Music is firmly based in math and the science of generating frequencies which always behave the same way...IOW, they have repeatability, one of those science-y thingamajigs.
I know, big "duh." And at this point, the Cweative Brain Gestapo would probably start shouting about child prodigies or famous musicians who can't read music. Or primitive musicians.
But even all those know when they hit the wrong number of beats or a sour note. They're still applying the same principles, even if they do it intuitively. (With both sides of the brain.)
Artists, painters and sculptors also have to know an alarming amount of sciencish stuff about proportion, perspective, light, etc. etc.
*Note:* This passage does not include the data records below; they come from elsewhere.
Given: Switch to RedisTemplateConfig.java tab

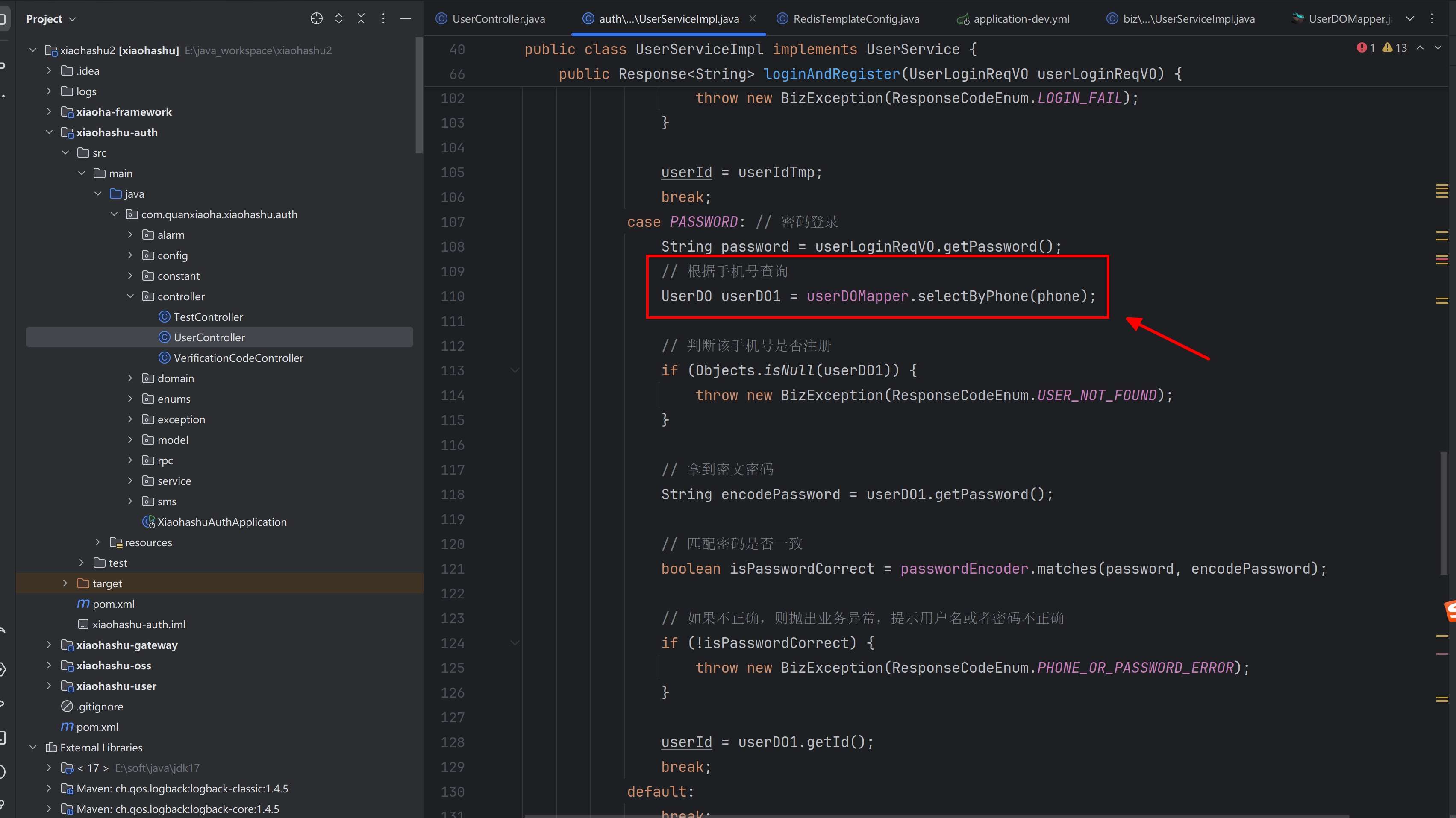Looking at the screenshot, I should pyautogui.click(x=856, y=19).
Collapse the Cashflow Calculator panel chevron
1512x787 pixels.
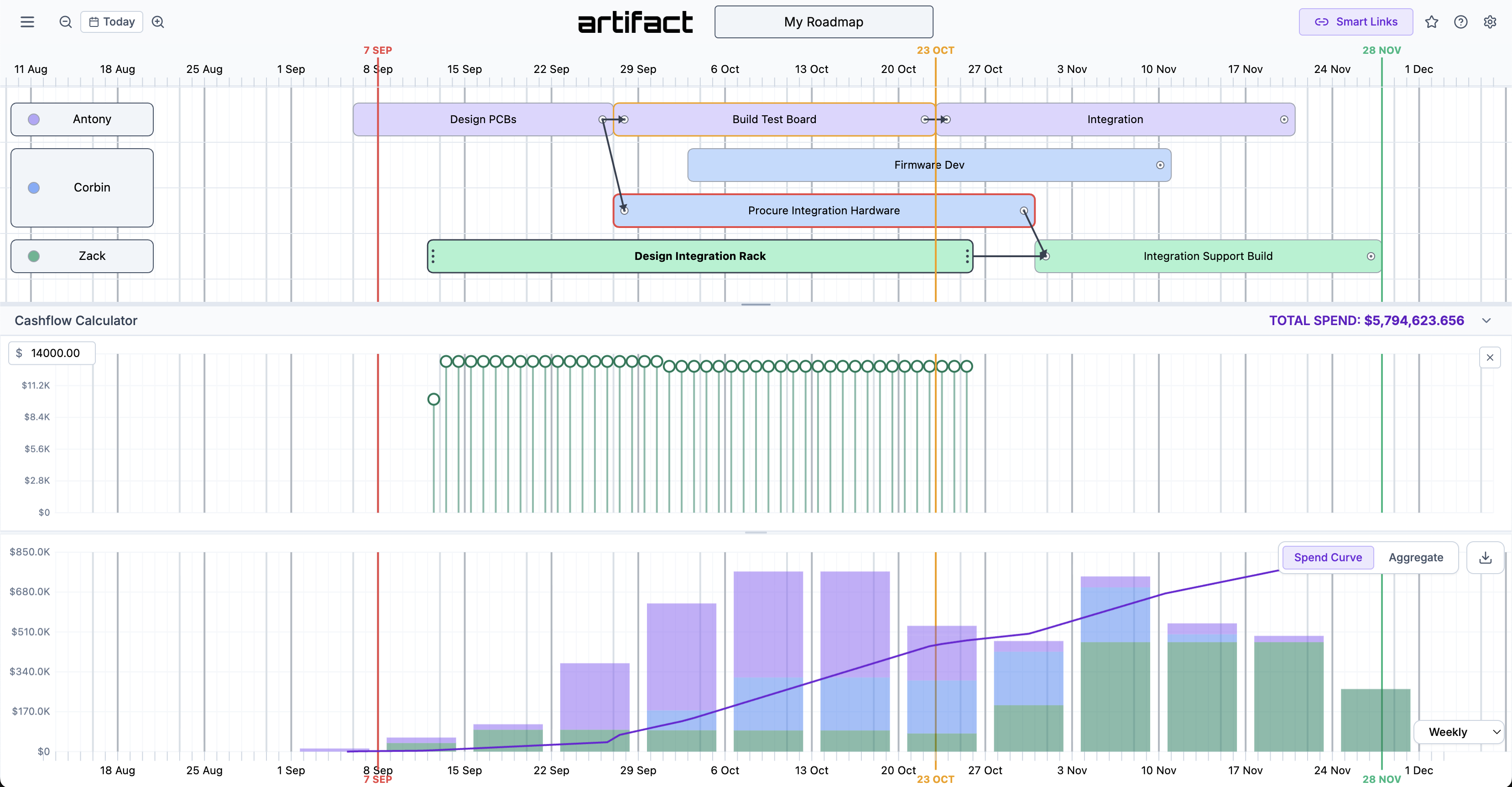(x=1486, y=320)
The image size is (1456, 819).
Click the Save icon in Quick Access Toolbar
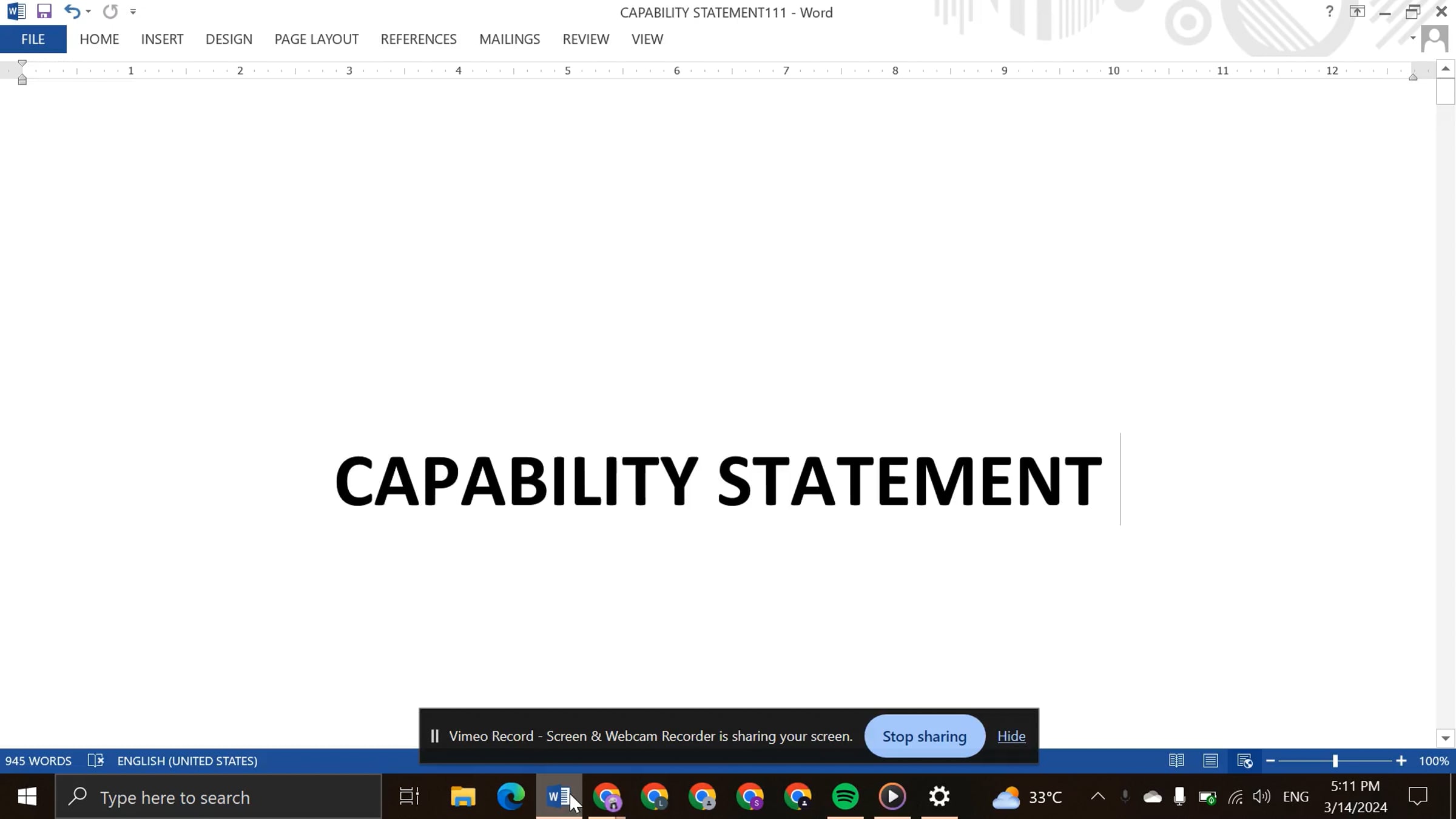pos(44,12)
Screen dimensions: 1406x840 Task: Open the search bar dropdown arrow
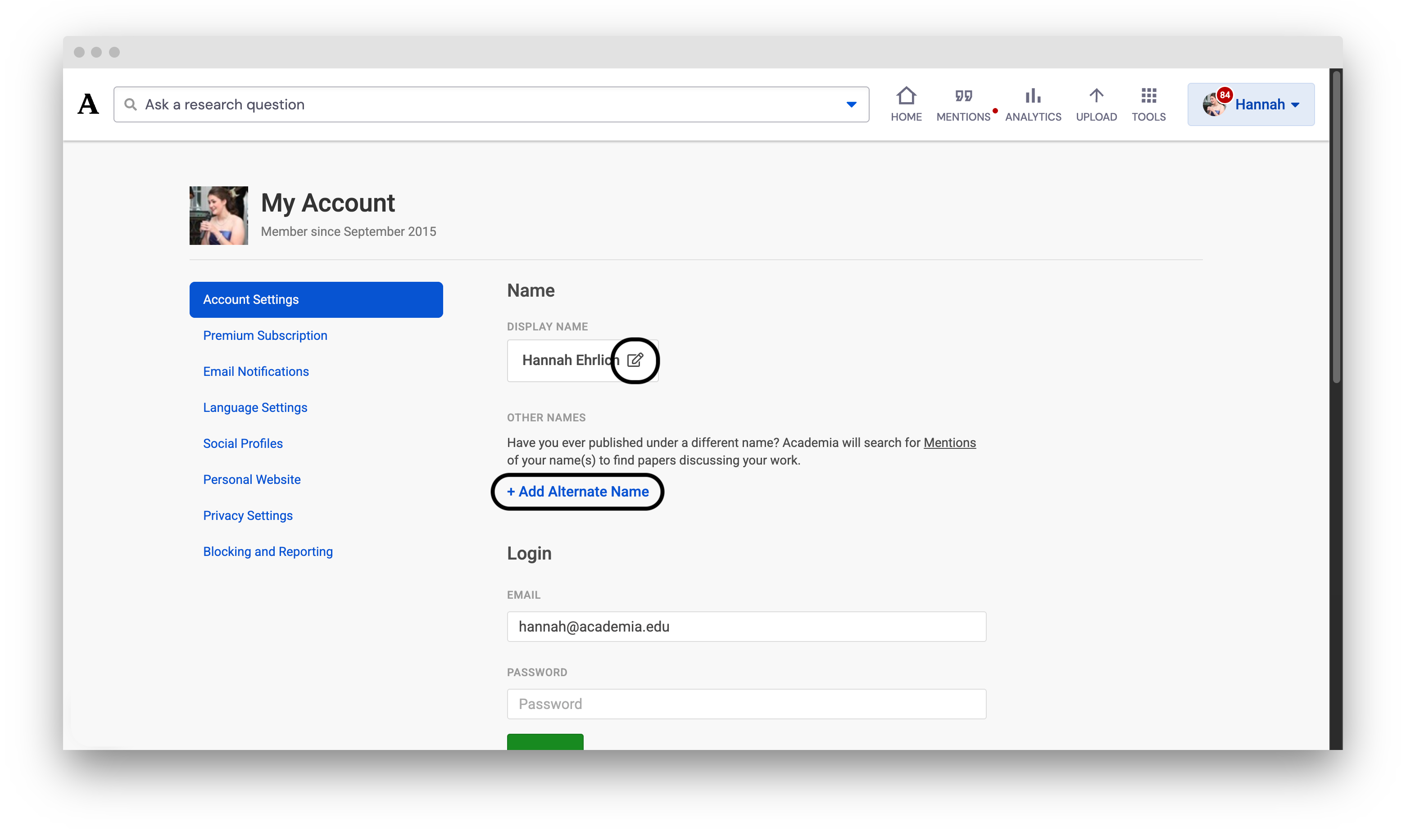pyautogui.click(x=852, y=104)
Sorry for being Master Of The Obvious (again) but I was really thinking about this last night. I watched the 2006 movie Goya's Ghosts. One of Francisco Goya's many talents was engravings. The movie has a sequence that walks (quickly!) thru the process of creating and producing engravings in the 18th century.
That artistic process depended on a lot of technical/scientific know-how, including The Original Devil's Tool, the printing press.
Final Grump: the critics hated Goya's Ghosts. Fuck them. This movie has everything: the Inquisition, Natalie Portman playing 3 roles, Napoleon, King Carlos IV of Spain played by RANDY QUAID, Javier Bardem as a lecherous greedy Catholic Inquisitor who later morphs into a Secular Inquisitor. And movie re-enactments of those horrifying scenes Goya put into Disasters of War.
Director Milos Forman said he used the Inquisition as a metaphor for 2 systems he had lived under in Czechoslovakia: Nazism and Stalinist Communism.
As a bonus, he throws in a hint at another regime. Napoleon assures his troops that when they invade Spain, "the people will throw flowers at your feet and greet you as liberators!" To steal an Al Franken line, he left out one critical modifier before "flowers"--"exploding."